[Extracted records]
------------------------------
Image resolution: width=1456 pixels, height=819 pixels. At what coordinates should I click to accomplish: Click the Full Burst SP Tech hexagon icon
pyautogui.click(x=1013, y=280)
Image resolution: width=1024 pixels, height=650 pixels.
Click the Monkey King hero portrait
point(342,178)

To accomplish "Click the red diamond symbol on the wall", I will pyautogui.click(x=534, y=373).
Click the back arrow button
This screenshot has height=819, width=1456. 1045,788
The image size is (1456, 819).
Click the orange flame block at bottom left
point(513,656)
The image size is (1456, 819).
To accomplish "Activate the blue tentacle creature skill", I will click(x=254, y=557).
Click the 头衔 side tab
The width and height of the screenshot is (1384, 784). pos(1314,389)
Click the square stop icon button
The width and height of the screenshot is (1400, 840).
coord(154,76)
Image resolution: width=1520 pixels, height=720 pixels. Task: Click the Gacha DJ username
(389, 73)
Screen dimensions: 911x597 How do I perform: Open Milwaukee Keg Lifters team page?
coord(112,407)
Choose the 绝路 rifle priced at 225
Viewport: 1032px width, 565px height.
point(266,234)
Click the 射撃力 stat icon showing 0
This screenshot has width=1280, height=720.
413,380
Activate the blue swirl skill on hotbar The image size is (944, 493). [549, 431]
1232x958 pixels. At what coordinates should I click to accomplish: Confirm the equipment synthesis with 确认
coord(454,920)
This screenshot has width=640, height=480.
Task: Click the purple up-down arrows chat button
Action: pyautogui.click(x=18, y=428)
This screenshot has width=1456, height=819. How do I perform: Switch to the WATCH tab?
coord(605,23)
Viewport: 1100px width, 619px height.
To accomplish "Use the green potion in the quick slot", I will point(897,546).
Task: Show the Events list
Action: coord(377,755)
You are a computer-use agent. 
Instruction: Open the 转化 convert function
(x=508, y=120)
------------------------------
● **YOUR GOAL**: Lay out all of the records above as a numbered list, one line per item, and leave out any blank lines.

● **EXPECTED ANSWER**:
1. Image resolution: width=1456 pixels, height=819 pixels. At what coordinates should I click to accomplish: Click the Full Burst SP Tech hexagon icon
2. pyautogui.click(x=1013, y=280)
3. Image resolution: width=1024 pixels, height=650 pixels.
4. Click the Monkey King hero portrait
5. point(342,178)
6. To accomplish "Click the red diamond symbol on the wall", I will pyautogui.click(x=534, y=373).
7. Click the back arrow button
8. This screenshot has height=819, width=1456. 1045,788
9. The image size is (1456, 819).
10. Click the orange flame block at bottom left
11. point(513,656)
12. The image size is (1456, 819).
13. To accomplish "Activate the blue tentacle creature skill", I will click(x=254, y=557).
14. Click the 头衔 side tab
15. The width and height of the screenshot is (1384, 784). pos(1314,389)
16. Click the square stop icon button
17. The width and height of the screenshot is (1400, 840).
18. coord(154,76)
19. Image resolution: width=1520 pixels, height=720 pixels. Task: Click the Gacha DJ username
20. (389, 73)
21. Screen dimensions: 911x597 How do I perform: Open Milwaukee Keg Lifters team page?
22. coord(112,407)
23. Choose the 绝路 rifle priced at 225
24. Viewport: 1032px width, 565px height.
25. point(266,234)
26. Click the 射撃力 stat icon showing 0
27. This screenshot has width=1280, height=720.
28. 413,380
29. Activate the blue swirl skill on hotbar The image size is (944, 493). [549, 431]
30. 1232x958 pixels. At what coordinates should I click to accomplish: Confirm the equipment synthesis with 确认
31. coord(454,920)
32. This screenshot has width=640, height=480.
33. Task: Click the purple up-down arrows chat button
34. Action: pyautogui.click(x=18, y=428)
35. This screenshot has width=1456, height=819. How do I perform: Switch to the WATCH tab?
36. coord(605,23)
37. Viewport: 1100px width, 619px height.
38. To accomplish "Use the green potion in the quick slot", I will point(897,546).
39. Task: Show the Events list
40. Action: coord(377,755)
41. You are a computer-use agent. 
42. Instruction: Open the 转化 convert function
43. (x=508, y=120)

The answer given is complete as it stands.